The gene editing system known as CRISPR-Cas9 has electrified the world of science and led to a slew of startups, including two—Editas Medicine and Intellia Therapeutics—that have already gone public. The latest to join the fray is Agenovir, a company incubated at Johnson & Johnson’s JLABS accelerator in South San Francisco that aims to use CRISPR technology to develop antiviral drugs.
Agenovir announced today that it’s raised $10.6 million in a round led by Data Collective. Summit, NJ-based cancer drugmaker Celgene (NASDAQ: CELG) also participated in the round, marking its second investment in a CRISPR company, following its 2015 backing of CRISPR Therapeutics. Lightspeed Venture Partners and other unnamed individuals and investors also provided the cash, the company wrote in a press release. Agenovir says it plans to use CRISPR-Cas9 and other methods to try to disrupt viral DNA, hoping to treat and eliminate diseases caused by latent or persistent viral infections that currently have no treatment. It didn’t specify these diseases, or say how far away its experimental treatments are from clinical testing.
The company’s founding CEO, Bruce Hironaka, said in the statement that the company plans to use the cash to hire a leadership team and push its research forward. Hironaka is on the company’s board with Data Collective co-founder Matt Ocko and William Smith, the general counsel for Fluidigm (NASDAQ: FLDM).
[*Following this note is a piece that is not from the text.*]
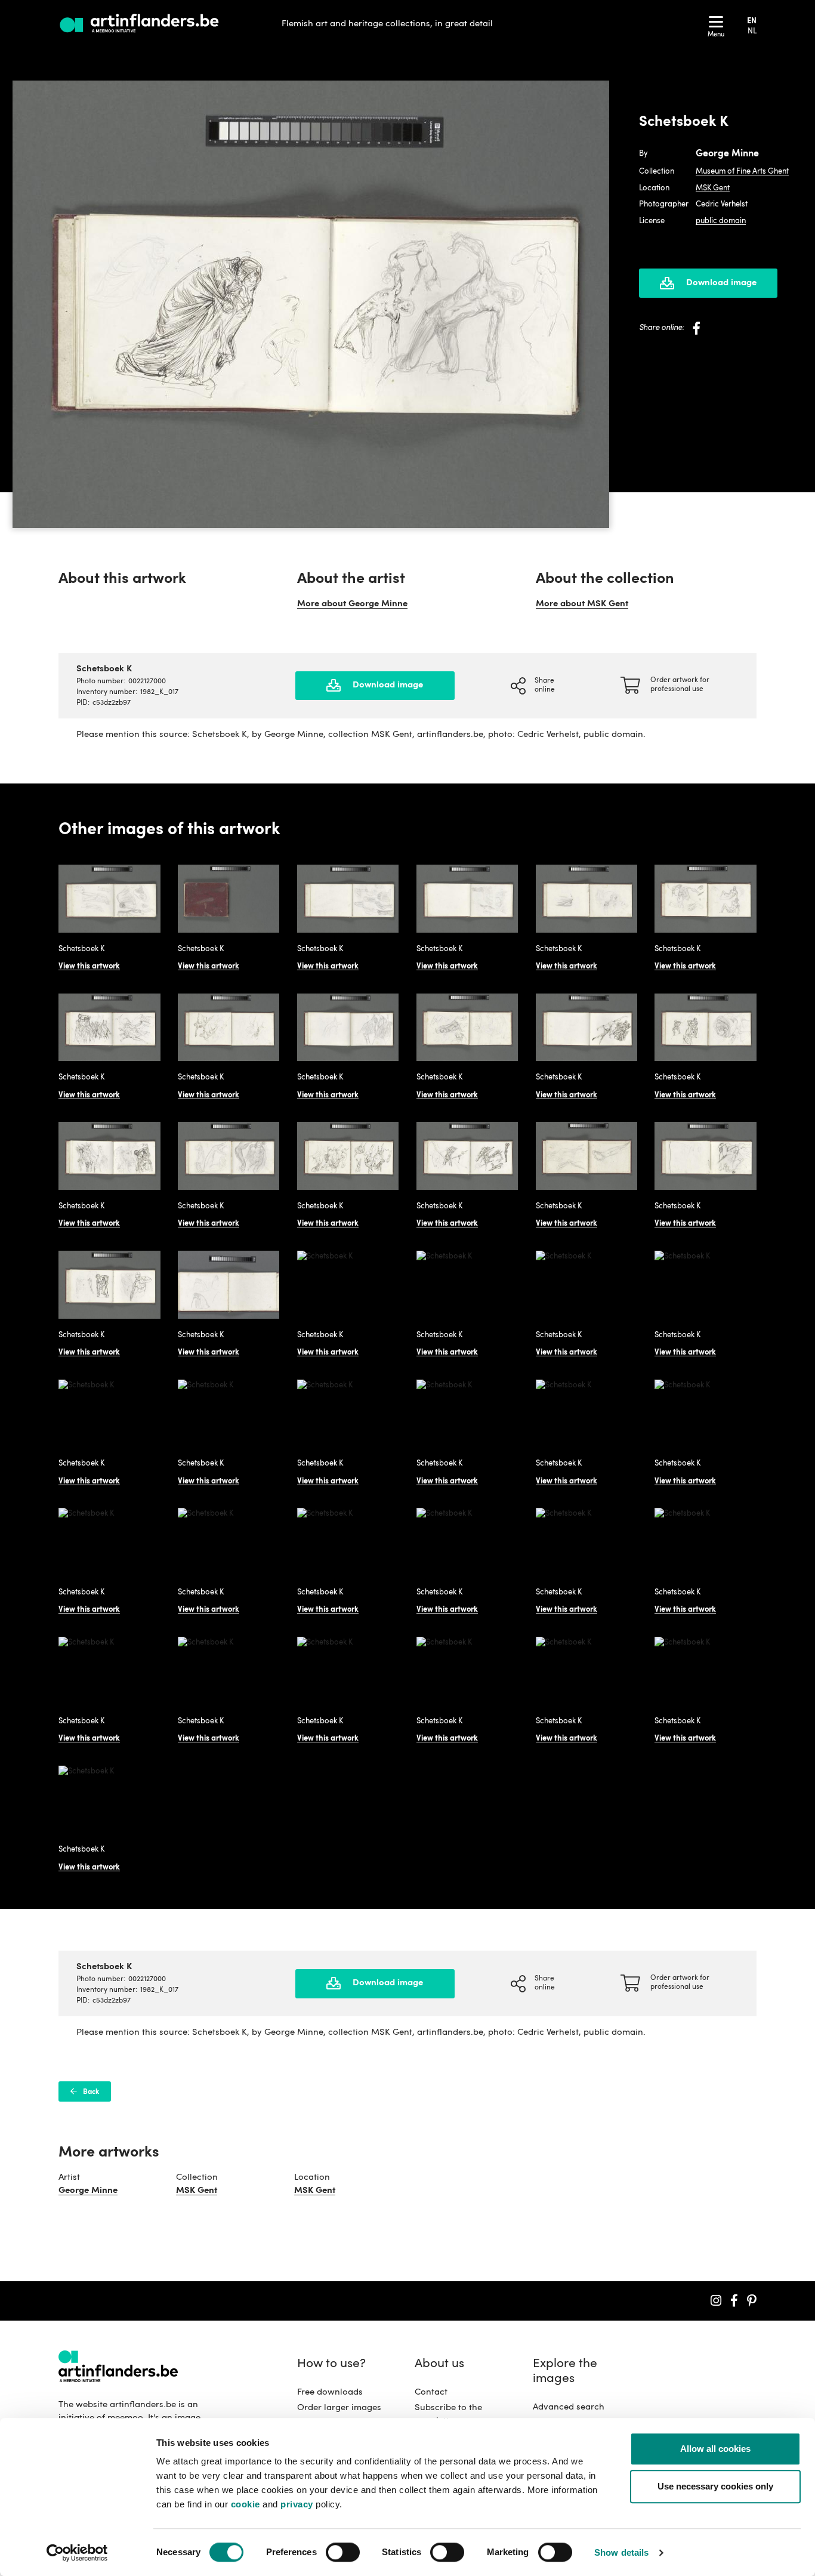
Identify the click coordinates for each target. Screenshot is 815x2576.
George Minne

Agenovir is based on the work of scientific founder Stephen Quake, a Stanford University bioengineering professor. Quake used Agenovir’s approach to treat cells infected with Epstein–Barr virus, which can lead to a type of cancer called Burkitt lymphoma (as well as mono), in a study published in PNAS.
Agenovir’s scientific advisory board includes Quake and a few other well-known names: MIT’s Robert Langer, Juno Therapeutics (NASDAQ: JUNO) co-founder and former Fred Hutchinson Cancer Research Center president Larry Corey, and Edward Mocarski, a professor of microbiology and immunology at Emory University.
Agenovir is the latest in a growing group of companies using CRISPR technology to develop drugs. Editas (NASDAQ: EDIT) and Intellia Therapeutics (NASDAQ: NTLA), both based in Cambridge, MA, have already gone public. CRISPR Therapeutics could be next, and Caribou Biosciences, also from the San Francisco Bay Area, just raised a $30 million Series B round earlier this week. The technology—a method of performing genetic surgery—is the subject of a lot of hype, but is still in its early days and has a lot of hurdles to clear before it becomes more than just a research tool.